Biofuel derived from Camelina (Camelina Sativa) is used to power a Boeing 747-8 Freighter in a feat unparalleled in the history of aviation. The Paris Air Show witnessed the flight of the Boeing 747-8 Freighter from Seattle to Paris, the first trans-Atlantic biofuel flight. The 747’s four GE GEnx engines flew on a 15-85 blended fuel, 15% camelina derived biofuel and 85% Jet A kerosene.

This flight hopes to set a trend in the aviation industry and helps reduce the phenomenal contribution to greenhouse gas emission by jet engines. Boeing is confident that this trans-Atlantic flight by its 747-8 will not only reduce the carbon dioxide emission per passenger kilometer but will also contribute to the overall efficiency of its engines and lessen the equally menacing noise pollution caused by jet engines.

2. Airbus A380

Airbus A380

Well, if Boeing does it, can Airbus be far behind? The answer is a no, with the maker of the A380, the world’s largest jetliner, flying it from Filton, England to Toulouse, France on a biofuel-jet fuel blend powered flight. According to Sebastien Remy, the head of Airbus’ alternative fuel program, the fuel used by the A380 was a 60-40 blend of aviation jet fuel and gas to liquid (GTL) derived from fossil fuels.

Although, it produced no difference in CO2 emission with the regular jet fuel yet it produced no sulfur (another jet engine pollutant in the form of sulfate particles) thereby resulting in greater air quality. The flight by the double-decker behemoth is another step in incorporating biofuel to lessen the impact of commercial aviation upon the environment.

3. Air New Zealand 747

Air New Zealand

If all airliners followed the footsteps of Air New Zealand, then the air above us would definitely be cleaner. As results so far have shown jet engines fly just as well on biofuel-jet fuel blend, and if you were in a biofuel jet you would not know the difference unless, of course, the pilot announces it.

Air New Zealand flew one of its Boeing 747’s with one of its four engines running on a jatropha derived biofuel. One of the four Rolls Royce engines of the 747 run on a jatropha biofuel and jet A-1 fuel blend. Normally regarded as a weed, jatropha is used to produce biodiesel and if airliners adopt this green fuel then the prospect of a cleaner sky would become a reality and the aviation industry would not be damned by environmentalist anymore.

4. Biofuel-powered jet completes transcontinental flight

Biofuel jet

A Czech made L-29 aircraft piloted by Douglas Rodante and Carol Sugars became the first jet in the history of aviation to fly purely on biofuel. This flight followed the team’s breakthrough flight in October 2007.

Flying 17,000 feet over the skies of Reno, the jet named ‘BioJet I’ flew a distance of 1776 miles on 10% biofuel thus shattering many myths surrounding biofuel and jet engines. Another distance of 2486 miles was made on a 50-50 blend of biofuel and jet fuel to compare the performance readings.

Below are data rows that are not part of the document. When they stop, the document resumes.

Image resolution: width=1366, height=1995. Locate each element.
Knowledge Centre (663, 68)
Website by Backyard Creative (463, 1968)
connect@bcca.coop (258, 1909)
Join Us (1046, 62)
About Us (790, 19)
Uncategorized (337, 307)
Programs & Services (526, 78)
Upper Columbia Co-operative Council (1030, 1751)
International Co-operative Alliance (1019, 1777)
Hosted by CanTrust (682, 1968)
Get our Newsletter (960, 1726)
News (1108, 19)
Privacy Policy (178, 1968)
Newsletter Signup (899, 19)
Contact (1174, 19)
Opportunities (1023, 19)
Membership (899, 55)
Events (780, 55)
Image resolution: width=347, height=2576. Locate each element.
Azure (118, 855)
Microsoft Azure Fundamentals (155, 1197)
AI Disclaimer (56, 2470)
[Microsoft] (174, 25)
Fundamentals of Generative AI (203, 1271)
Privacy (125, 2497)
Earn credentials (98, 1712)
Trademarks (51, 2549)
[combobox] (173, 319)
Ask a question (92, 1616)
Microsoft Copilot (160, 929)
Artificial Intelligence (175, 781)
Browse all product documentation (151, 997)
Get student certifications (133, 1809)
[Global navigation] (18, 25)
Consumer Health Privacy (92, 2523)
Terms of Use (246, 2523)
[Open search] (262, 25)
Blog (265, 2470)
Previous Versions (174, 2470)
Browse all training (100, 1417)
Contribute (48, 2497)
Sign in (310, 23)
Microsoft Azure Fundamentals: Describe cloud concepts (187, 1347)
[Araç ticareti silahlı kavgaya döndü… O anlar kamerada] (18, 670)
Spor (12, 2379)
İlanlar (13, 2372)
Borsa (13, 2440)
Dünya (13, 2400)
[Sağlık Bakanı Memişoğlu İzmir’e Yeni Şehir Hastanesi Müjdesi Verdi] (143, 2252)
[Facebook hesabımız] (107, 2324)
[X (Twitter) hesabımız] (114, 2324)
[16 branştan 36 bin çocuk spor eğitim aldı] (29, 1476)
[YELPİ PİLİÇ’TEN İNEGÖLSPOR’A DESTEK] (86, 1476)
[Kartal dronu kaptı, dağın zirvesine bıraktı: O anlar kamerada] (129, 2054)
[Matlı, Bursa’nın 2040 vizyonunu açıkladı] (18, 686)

Covering the distance between Reno, Nevada and Leesburg, Florida in a little over 11 hours, this flight by the Green Flight team demonstrated the viability of biofuel as an environment friendly alternative to jet fuel.

5. EADS world’s first flight powered entirely by algae-based biofuel


The European Aeronautic Defence and Space Company, EADS, can proudly claim to have flown an aircraft solely on biofuel without resorting to any jet fuel blend to spoil its record. We have seen history created by planes flying on biofuel and jet fuel mixture. But, at the International Aerospace Exhibition in Berlin, EADS flew a twin-prop Diamond Aircraft DA42 NG solely on algal biofuel and took home the record of a flight powered solely by algae-based biofuel.

Sourced from algae, algal biofuels are environment friendly in that they are biodegradable and are produced using ocean and waste water. So, if produced and adopted on a commercial scale, algal biofuel will be a very good alternative to fossil fuel. EADS will make a repeat performance of this at the Farnsborough Airshow.